A positivity phenomenon in Elser's Gaussian-cluster percolation model

Galen Dorpalen-Barry

UMN

Friday

Sept. 27, 2019

3:35-4:25pm

Vincent Hall 570

Veit Elser proposed a random graph model for percolation in which physical dimension appears as a parameter. Studying this model combinatorially leads naturally to the consideration of numerical graph invariants which we call $\textit{ Elser numbers}$ $\text{els}_k(G)$, where $G$ is a connected graph and $k$ a nonnegative integer. Elser had proven that $\text{els}_1(G)=0$ for all $G$. By interpreting the Elser numbers as Euler characteristics of appropriate simplicial complexes called $\textit{nucleus complexes}$, we prove that for all graphs $G$, they are nonpositive when $k=0$ and nonnegative for $k\geq2$. The last result confirms a conjecture of Elser. At the end, we will present an open problem naturally arising from our proof of Elser's conjecture.

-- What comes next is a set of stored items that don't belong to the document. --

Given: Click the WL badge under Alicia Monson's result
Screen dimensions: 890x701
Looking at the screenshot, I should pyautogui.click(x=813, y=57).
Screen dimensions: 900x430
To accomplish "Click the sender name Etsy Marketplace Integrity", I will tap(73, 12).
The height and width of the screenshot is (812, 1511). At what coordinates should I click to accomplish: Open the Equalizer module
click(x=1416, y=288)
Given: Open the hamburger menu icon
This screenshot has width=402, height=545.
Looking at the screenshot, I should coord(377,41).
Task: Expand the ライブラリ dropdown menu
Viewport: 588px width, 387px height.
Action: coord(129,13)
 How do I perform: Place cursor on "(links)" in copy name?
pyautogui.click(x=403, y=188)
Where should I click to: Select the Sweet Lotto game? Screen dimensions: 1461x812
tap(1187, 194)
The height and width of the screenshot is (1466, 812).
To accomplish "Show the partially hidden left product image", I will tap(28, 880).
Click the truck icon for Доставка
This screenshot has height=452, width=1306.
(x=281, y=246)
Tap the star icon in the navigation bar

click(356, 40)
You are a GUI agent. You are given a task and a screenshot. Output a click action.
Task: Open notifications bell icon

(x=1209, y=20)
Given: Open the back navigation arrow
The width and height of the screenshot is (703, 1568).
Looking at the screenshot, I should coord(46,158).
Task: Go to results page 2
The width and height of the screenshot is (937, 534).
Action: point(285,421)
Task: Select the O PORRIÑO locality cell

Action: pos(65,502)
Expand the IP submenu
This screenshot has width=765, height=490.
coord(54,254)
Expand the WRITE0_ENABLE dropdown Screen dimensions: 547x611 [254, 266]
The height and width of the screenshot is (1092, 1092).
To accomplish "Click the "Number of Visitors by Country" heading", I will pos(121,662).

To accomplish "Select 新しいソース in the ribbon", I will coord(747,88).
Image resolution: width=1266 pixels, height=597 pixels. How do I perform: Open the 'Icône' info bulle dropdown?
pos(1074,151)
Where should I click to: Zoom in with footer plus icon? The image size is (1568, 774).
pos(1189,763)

Higher Cluster Categories and QFT Dualities

Gregg Musiker

UMN

Friday

Oct. 4, 2019

3:35-4:25pm

Vincent Hall 570

We present a unified mathematical framework that elegantly describes minimally supersymmetric gauge theories in various dimensions, and their dualities. Though this approach utilizes higher Ginzburg algebras and higher cluster categories (also known as m-cluster categories), we show that the constructions can be given explicitly and combinatorially. We emphasize the connections to cluster algebras and two classes of examples: one class related to toric geometry and giving rise to brane bricks, which are 3-dimensional analogues of certain bipartite graphs on surfaces, and one class corresponding to higher partial triangulations of surfaces. This is based on joint work with Sebastian Franco of City College of New York. No prior knowledge of Quantum Field Theories or Cluster Algebras will be assumed.

Kazhdan-Lusztig Immanants for $k$-Positive Matrices

Sunita Chepuri

UMN

Friday

Oct. 11, 2019

3:35-4:25pm

Vincent Hall 570

Immanants are matrix functionals that generalize the determinant. One notable family of immanants are the Kazhdan-Lusztig immanants. These immanants are indexed by permutations and are defined as sums involving Kazhdan-Lusztig polynomials. One notable property of Kazhdan-Lustzig immanants is that they are nonnegative on totally positive matrices. We give a condition on permutations that allows us to extend this theorem to the setting of $k$-positive matrices. We also conjecture a larger class of permutations for which our theorem holds true.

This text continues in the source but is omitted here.